非モテ男子の独り言 

〜映画『Notting Hill』より〜


【今日の台詞】

There’s a man who is allowed to kiss her in the world. 

ー彼女とキス出来る男がこの世にはいるんだぜ。


の台詞を聞いた時、深く共感した。非モテ男子だ!そう思った。寂しさの共感だ。寂しさを共感出来るとは、思いもよらなかった。台詞の彼女とは、スター女優の事で、美人である。思春期の中学生が同じ台詞を言うのと、いい歳した大人が言うのとは訳が違う。中学生が言いそうな台詞を大人が本気で呟く哀しさと言ったら堪らない


今日は、映画『Notting Hill』よりピックアップした。リスエヴァンス演じる非モテ男子スパイクの呟きだ。劇中の中で映画を観ていたスパイクはそこに登場するスター女優のキスシーンを観てのこの一言。

スパイクは主人公ではなく、主人公の友人で同居人だ。主人公は、ヒューグランド演じるウィリアムタッカー。ウィリアムは、旅行書専門の書店を営んでいる。実はこの映画、スパイクが劇中に観ていた映画のスター女優と主人公のウィリアムの恋愛模様を描いた話だ。スター女優は、ジュリアロバーツ演じるアナスコット。 

僕は今日、ウィリアムとアナの事は語らない。ウィリアムとアナの恋愛は、本編を観て貰えばわかる事だからだ。それにエレガントでキュートなアナを僕がここでどんなに形容しようとも敵わない


それよりも、スパイクについて語りたい。スパイクは、脇役だ。脇役が素敵な映画は、良い映画だと思う。

子供の頃は、ヒーローに憧れていて、〇〇ごっこをしていてもヒーローを取り合い、喧嘩になる事だってあった。しかし、この歳にもなると現実的になる。一般的によくあるような、電車であなたの隣の席に座ってスマホ片手にコクンコクン仮眠を取るような、そんな大人になっている僕がいる。そうなると、映画を観る視点も変わってくる。どうしても脇役に目がいってしまって、どうしても自分と重ねてしまうのだ。

同年代で、成功を掴んだ人もいるだろうし、美人と結婚した人もいる。何が幸せで、何が成功は、一概に決められず、人それぞれだから比較する必要もないかもしれない。しかし現実的に、この社会の中で主人公に、ヒーローに、思い通りの人生になった人は少ないと思う。

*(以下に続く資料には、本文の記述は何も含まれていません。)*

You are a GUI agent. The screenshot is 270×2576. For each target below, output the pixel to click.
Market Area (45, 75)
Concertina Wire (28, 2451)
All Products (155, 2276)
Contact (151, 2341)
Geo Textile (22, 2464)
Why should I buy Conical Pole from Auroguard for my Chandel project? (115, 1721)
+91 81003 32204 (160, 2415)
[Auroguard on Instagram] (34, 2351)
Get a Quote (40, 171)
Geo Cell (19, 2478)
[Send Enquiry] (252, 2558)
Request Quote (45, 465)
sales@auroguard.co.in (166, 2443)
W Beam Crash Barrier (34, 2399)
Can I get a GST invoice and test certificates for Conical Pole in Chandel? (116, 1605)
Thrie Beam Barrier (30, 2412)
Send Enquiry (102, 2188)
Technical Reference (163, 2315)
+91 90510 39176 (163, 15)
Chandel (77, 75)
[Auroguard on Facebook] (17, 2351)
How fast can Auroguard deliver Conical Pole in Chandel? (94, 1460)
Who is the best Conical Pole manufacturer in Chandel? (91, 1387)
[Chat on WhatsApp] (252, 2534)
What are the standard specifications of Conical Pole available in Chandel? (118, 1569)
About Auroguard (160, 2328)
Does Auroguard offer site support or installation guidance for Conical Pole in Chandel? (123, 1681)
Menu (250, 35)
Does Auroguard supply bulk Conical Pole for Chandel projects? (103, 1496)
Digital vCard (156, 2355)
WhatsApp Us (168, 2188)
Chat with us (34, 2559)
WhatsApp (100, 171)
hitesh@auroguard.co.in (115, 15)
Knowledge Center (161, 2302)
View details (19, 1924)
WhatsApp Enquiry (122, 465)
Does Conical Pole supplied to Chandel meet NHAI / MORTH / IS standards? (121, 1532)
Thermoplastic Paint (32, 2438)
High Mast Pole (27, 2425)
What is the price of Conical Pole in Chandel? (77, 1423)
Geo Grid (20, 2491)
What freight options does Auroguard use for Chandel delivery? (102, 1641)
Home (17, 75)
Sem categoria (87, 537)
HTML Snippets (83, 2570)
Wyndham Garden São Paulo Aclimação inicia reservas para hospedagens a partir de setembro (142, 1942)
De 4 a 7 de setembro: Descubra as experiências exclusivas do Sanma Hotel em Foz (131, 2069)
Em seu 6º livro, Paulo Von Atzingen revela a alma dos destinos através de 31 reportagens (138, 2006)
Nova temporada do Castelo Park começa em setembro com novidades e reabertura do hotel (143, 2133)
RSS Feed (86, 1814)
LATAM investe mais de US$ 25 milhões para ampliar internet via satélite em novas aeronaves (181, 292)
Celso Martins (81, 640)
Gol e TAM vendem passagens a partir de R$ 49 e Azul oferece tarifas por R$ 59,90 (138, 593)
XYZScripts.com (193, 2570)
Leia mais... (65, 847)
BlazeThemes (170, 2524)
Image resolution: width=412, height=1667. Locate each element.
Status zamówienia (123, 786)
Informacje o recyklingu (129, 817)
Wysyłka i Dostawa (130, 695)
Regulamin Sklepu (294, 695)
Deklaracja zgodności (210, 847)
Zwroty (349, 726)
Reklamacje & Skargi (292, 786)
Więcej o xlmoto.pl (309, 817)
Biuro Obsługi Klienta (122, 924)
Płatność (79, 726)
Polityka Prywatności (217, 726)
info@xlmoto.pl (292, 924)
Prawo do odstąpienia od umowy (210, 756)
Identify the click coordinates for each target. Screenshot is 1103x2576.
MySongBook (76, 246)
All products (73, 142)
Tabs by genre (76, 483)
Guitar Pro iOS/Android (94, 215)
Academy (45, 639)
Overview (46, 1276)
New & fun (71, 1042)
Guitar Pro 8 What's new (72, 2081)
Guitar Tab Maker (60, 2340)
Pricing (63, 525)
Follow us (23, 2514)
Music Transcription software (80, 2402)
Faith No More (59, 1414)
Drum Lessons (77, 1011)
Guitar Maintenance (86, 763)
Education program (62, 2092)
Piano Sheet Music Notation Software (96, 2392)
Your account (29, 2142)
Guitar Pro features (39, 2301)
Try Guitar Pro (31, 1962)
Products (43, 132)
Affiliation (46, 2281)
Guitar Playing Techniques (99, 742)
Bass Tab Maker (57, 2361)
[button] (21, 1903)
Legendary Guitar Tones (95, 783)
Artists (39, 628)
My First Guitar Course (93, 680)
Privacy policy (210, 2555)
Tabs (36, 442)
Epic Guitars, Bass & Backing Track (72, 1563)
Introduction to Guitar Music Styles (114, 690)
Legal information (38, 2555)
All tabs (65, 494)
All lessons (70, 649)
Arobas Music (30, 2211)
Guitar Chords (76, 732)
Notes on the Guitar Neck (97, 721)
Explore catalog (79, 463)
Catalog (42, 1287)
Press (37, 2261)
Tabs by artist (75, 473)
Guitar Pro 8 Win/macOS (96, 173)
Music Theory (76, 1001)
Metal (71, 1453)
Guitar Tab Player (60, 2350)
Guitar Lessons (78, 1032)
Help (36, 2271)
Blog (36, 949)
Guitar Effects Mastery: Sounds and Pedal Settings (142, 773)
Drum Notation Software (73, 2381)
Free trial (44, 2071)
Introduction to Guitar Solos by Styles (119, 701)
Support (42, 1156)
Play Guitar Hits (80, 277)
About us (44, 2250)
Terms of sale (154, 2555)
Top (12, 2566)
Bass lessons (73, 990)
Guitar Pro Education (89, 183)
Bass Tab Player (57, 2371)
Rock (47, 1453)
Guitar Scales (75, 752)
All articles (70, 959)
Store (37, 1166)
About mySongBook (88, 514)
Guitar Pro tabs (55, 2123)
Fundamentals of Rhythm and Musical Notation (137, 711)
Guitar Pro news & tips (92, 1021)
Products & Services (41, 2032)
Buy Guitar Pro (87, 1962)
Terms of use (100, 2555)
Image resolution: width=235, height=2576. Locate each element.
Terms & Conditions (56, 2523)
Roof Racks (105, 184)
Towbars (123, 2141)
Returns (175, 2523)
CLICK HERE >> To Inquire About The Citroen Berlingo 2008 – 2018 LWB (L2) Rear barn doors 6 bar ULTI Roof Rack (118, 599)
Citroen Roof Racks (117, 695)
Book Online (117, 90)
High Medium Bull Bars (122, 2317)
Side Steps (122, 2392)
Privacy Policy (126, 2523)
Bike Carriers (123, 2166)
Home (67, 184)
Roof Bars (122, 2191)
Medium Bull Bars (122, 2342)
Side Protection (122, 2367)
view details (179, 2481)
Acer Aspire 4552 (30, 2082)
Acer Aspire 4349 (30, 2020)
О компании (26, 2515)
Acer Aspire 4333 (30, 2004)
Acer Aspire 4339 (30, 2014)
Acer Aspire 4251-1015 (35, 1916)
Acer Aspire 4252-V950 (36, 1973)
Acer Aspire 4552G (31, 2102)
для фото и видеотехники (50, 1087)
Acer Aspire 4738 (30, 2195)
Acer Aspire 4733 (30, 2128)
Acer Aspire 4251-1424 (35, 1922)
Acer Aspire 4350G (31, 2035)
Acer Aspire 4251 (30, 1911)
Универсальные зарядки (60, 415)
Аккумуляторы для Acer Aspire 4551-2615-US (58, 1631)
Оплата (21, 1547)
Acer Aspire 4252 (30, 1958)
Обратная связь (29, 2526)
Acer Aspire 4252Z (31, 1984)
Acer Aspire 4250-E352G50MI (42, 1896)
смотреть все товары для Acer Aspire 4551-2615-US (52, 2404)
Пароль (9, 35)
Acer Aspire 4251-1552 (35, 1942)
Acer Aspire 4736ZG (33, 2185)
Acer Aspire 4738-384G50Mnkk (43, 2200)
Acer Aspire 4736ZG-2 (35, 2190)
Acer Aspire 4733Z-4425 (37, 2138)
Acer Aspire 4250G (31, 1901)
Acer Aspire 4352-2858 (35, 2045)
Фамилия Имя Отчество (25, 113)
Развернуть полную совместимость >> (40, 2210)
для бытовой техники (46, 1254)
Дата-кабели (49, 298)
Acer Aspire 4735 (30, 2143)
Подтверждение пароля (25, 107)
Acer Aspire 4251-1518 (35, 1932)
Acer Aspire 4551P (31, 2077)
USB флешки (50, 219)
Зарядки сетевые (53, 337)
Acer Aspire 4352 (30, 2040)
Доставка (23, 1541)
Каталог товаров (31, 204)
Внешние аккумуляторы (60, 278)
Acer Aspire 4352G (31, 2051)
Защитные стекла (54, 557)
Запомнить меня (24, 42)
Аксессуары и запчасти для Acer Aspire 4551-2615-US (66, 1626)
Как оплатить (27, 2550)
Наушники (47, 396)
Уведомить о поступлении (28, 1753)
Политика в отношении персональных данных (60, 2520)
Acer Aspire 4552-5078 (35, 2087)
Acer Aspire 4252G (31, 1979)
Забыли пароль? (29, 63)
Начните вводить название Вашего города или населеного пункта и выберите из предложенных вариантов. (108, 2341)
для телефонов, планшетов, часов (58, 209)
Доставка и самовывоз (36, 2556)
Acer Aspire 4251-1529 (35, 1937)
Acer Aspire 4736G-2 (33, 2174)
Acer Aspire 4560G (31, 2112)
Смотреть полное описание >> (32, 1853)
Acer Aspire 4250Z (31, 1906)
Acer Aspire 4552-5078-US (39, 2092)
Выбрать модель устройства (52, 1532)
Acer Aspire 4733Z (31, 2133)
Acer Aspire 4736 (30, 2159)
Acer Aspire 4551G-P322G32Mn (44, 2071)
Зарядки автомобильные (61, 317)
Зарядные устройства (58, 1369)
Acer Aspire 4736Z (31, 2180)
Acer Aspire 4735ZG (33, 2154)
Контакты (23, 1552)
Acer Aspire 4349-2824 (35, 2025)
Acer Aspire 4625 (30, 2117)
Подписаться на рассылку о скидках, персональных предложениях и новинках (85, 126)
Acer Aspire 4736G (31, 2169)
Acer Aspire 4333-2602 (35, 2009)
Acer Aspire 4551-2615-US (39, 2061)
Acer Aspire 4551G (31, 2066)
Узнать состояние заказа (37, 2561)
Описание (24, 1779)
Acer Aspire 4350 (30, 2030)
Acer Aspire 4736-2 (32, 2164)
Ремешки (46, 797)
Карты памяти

Notting Hill』は恋愛映画だ。主人公のウィリアムの恋愛を私たちは2時間4分をかけて追うのだが、その中で、突如、エマチャンバース演じるウィリムの妹ハニーがパーティーで婚約を発表する。家族がいる前で。婚約の相手とは、スパイク、彼だった。スパイクも嬉しそうな笑みを浮かべる。いつから、ハニーはスパイクに好意を寄せていたのか、私たちは知らない。てっきり、ウィリアムとアナの恋愛に集中していたからだ。この映画で自覚させられる事は、主人公だけが特別な人生ではないという事だ。スター女優の恋愛とゴシップとなると、業界各位騒ぎ立て、お金が動く。ゴシップ紙は、大儲け。それに代わって、ハニーとスパイクの恋愛は、静かだ。誰にも注目される事もなければ羨ましがられる事もない。


I’m just a girl in front of a boy, asking him to love her. 


アナがウィリアムに言う台詞だ。人を純粋に好きなる、愛するということは、社会的地位、見栄、金、ありとあらゆる社会で生き抜く鎧を脱ぎ捨て、ある意味で裸で愛し合う事が理想ではないのか。しかし、社会で生き抜く事無しに、愛はない。金がなければ愛し合う余裕がない。アナには、金もあり社会的地位もある。そんなアナの台詞に説得力はないのかもしれない。が、僕はそのシーンのアナの演技を見て、アナは鎧を脱いでいたと信じる事が出来た。


ここまで書いてきて、ふと思い出した。【今日の台詞】を。あれ、スパイク、やっぱりあなたはスター女優とキスがしたいですか?(

「あれは、ハニーと婚約する前の話で、ハニーに惚れられりゃ、ハニー一途だぜ。」と言いそうだ今回の僕の感想、どうも何処となく漂う非モテ男子臭がして来たので、この辺りで終わりにしたいと思う。